Set of tasks:
• 1. From the linear regression notes, quote the passage between "- You can use" and "for big data.", inclusive.
• 2. Answer these questions using the linear regression notes.
(a) How much faster than lm is .lm.fit said to be?
(b) Which item comes first in Gelman's order of importance?
(c) Which way of specifying nonlinear terms is advised when the predictor is an ordered factor?
• 3. Continue the linear regression notes from the point where they stop.

A model is said to be hierarchical if it contains all the lesser degree terms in the hierarchy
- Example
  - hierarchical: y = x + x² + x³ + x⁴
  - not hierarchical: y = x + x⁴
  - hierarchical: y = x₁ + x₂ + x₁x₂
  - not hierarchical: y = x₁ + x₁x₂
- It is expected that all polynomial models should have this property because only hierarchical models are invariant under linear transformation.
Specifying Nonlinear terms
- Use poly(x, 2) if:
  - You want orthogonal contrasts (e.g., for ANOVA-style inference).
  - Your predictor is an ordered factor (e.g., “Low”, “Medium”, “High”).
  - You care about hypothesis testing (e.g., “Is there a significant quadratic trend?”).
- Use x + I(x^2) if:
  - Your predictor is numeric and you want a traditional polynomial regression.
  - You don’t care about orthogonality.
    - You can use this method and avoid collinearity by centering your variable first (source)
  - Interpretation of raw coefficients is needed.
RcppArmadillo::fastLmPure Not sure what this does but it’s rcpp so maybe faster than lm for big data.
.lm.fit is a base R lm function that is 30%-40% faster than lm.

Various Specifications

# 1 interaction
lm(Y ~ D*X1, data = dat)
# or 
lm(Y ~ D + X1 + D*X1, data = dat)

# 2 interactions
lm(Y ~ D * (X1 + X2), data = dat)
# or
lm(Y ~ D + X1 + X2 + D*X1 + D*X2, data = dat)

Assumptions

Assumptions
- The true relationship is linear
  - i.e. a linear relationship between the independent variable, x, and the dependent variable, y.
- Errors are normally distributed
  - i.e. random fluctuations around the true line
- Homoscedasticity of errors (or, equal variance around the line)
  - i.e. variability in the response doesn’t increase as the value of the predictor increases
- Independence of the observations
  - i.e. no autocorrelation
Check residuals
- have a constant variance (Homoscedasticity of errors)
- be approximately normally distributed (with a mean of zero) (Errors are normally distributed)
- be independent of one another (independence, no autocorrelation)
Gelman’s order of importance (post)
1. Validity. Most importantly, the data you are analyzing should map to the research question you are trying to answer. This sounds obvious but is often overlooked or ignored because it can be inconvenient
2. Additivity and linearity. The most important mathematical assumption of the regression model is that its deterministic component is a linear function of the separate predictors
3. Independence of errors
4. Equal variance of errors
5. Normality of errors - “Normality and equal variance are typically minor concerns, unless you’re using the model to make predictions for individual data points.”

Given information:
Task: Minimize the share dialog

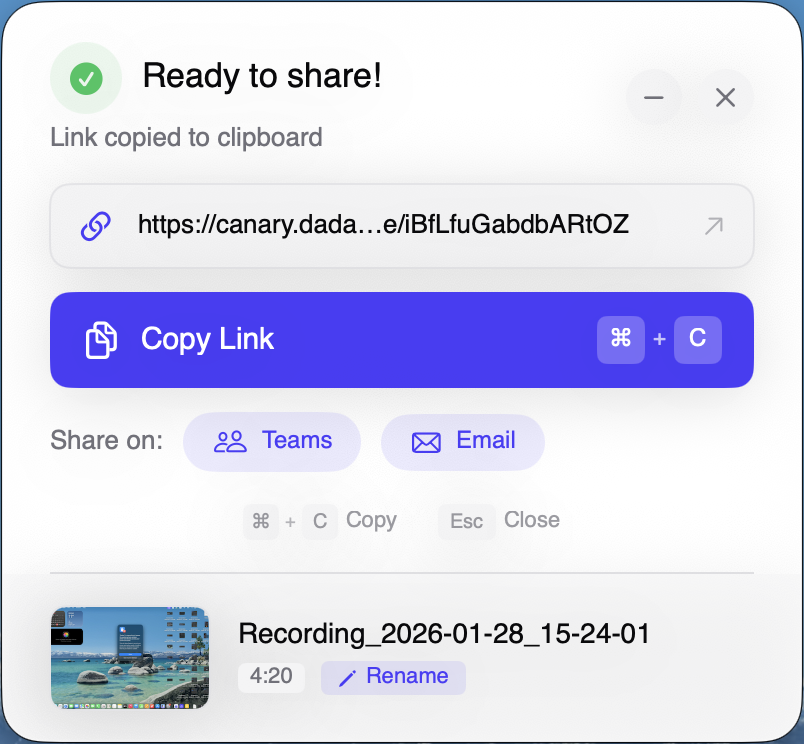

Answers to the exercise:
• 1.
- You can use this method and avoid collinearity by centering your variable first (source)
  - Interpretation of raw coefficients is needed.
RcppArmadillo::fastLmPure Not sure what this does but it’s rcpp so maybe faster than lm for big data.

• 2.
(a) 30%-40% faster
(b) Validity
(c) poly(x, 2)

• 3.
EDA

Preliminary
1. Set seed
2. Check for missing values
3. See how many predictors you’re allowed to use given the sample size. Check bkmk: statistics –> sample size folder for Harrell articles
4. remove predictors with zero variance recipes::step_zv(all_predictors()).
Check correlation matrix. greybox::assoc()
Check s.d. in predictors
- without enough variation in predictors (with mean = 0, e.g. low sd = 0.02, high = 1), effects will be inflated even after controlling for potential confounders
Look at series of pairwise plots: see which independent variables are linearly related to your dependent variable as they would be good predictors. Also look for non-linearity relations. See which of your independent variables are linearly related to each other as this indicates collinearity. Use greybox::spread w/log = false for linear relationships and log = true for nonlinear
Collinearity can cause sign flips of coefficients as variables are added or taken away when we create our model. Use vif() and greybox::determ pg 121
In pairwise for prospective predictors, look for and make note of potential outlier points.
Look at histograms of variables to check for skewness. We want normal distributions but distributions that are all similarly skewed isn’t too bad either.
Look at summary statistics and examine the difference between the median and the mean as this indicates skewness.
Skewness metric?
Look at box plots to check for skewness and outliers. Investigate at outliers to see if they can be removed as they can have an outsized effect that causes inaccuracy in your model.
Is the outcome variable is multi-modal?
- Regression, Other
- Solutions:
  - Quantile Regression (See Regression, Quantile)
  - Mixture models

Transformations

Misc
- See Feature Engineering, General >> Continuous >> Transformations
Standardization
- Methods
  - {effectsize}
    - Can also be used to standardize coefficients after the model has been fit
      - Can also be done by multiplying the coefficient by the sd of the variable
    - Good docs - applications, reliability, etc. of the many methods for mixed models, interaction terms are explained.
  - Centering and Scaling
  - median and MAD
    - robust
  - Mean and (2 ⨯ std dev)
    - Gelman (2008)
    - Allows for factor variables to also be compared to numeric variables in terms of importance
  - Median and IQR
  - Mean and Gini Mean Difference
Scaling
- var/max(var)
  - Making the largest value = 1 and the theoretical minimum = 0
Squaring (quadratic)
- Predictors should be standardized.
  - Squaring variables can produce some very large numbers and the numerical estimations of the effects can be get screwed up.
  - Centering fixes collinearity issues when creating powers and interaction terms (CV post)
    - Collinearity between the created terms and the main effects
Log
- Taking the log of a measure translates the measure into magnitudes. So by using the logarithm of a predictor, we’re saying that we suspect that the magnitude of the predictor is related to outcome, in a linear fashion.
- Logging the response should only be used if you’re trying fix heteroskedacity in the residuals. Otherwise, a gaussian glm with log link should be used. (StackExchange, Paper)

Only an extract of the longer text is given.